## Exercise instructions
1: In the Echo Lake article, which agency manages the lake?
2: Please turn the paragraph of the Echo Lake article that begins "Echo Lake is a freshwater lake" into a short bulleted list that keeps its main facts.
— START OF Excerpt provided —
- Interactive map of Echo Lake
- Location: Clay County, Florida
- Coordinates: 29°44′18″N 82°00′48″W﻿ / ﻿29.7383°N 82.0132°W
- Type: Freshwater
- Primary outflows: groundwater, evaporation
- Basin countries: United States
- Surface elevation: 85 ft (26 m)

= Echo Lake (Clay County, Florida) =

Echo Lake is a freshwater lake located in western Clay County, Florida, situated immediately north of the Putnam County border, approximately 1.5 mi northeast of the town of Melrose. It is situated within the North Florida region and is managed by the St. Johns River Water Management District (SJRWMD).
— END OF Excerpt provided —
— START OF Collected data —
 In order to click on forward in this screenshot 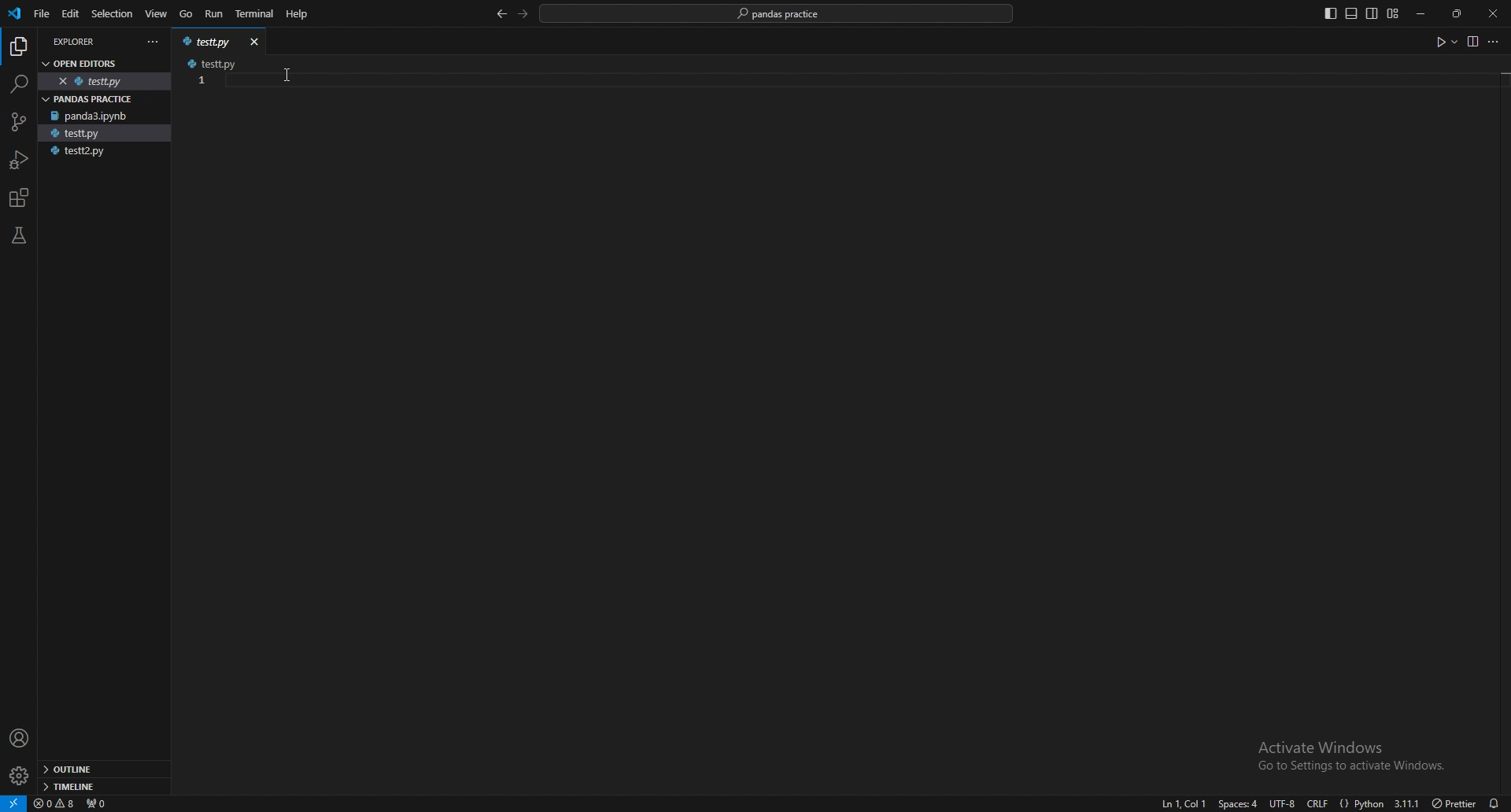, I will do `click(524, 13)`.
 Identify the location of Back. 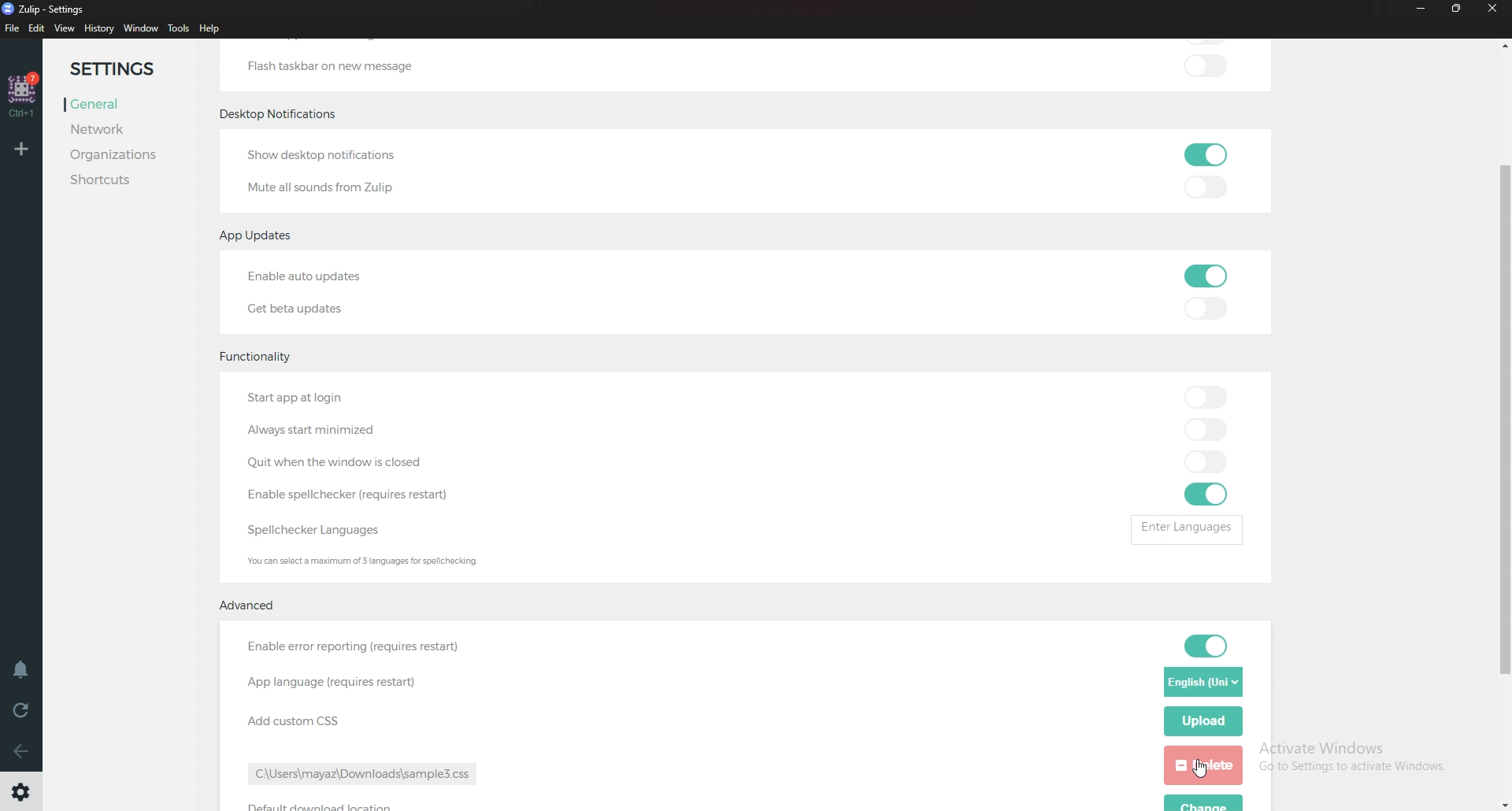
— END OF Collected data —
## Answers in order
1: The St. Johns River Water Management District (SJRWMD).

2:
- Freshwater lake in western Clay County, Florida
- Immediately north of the Putnam County border
- About 1.5 mi northeast of the town of Melrose
- Within the North Florida region
- Managed by the St. Johns River Water Management District (SJRWMD)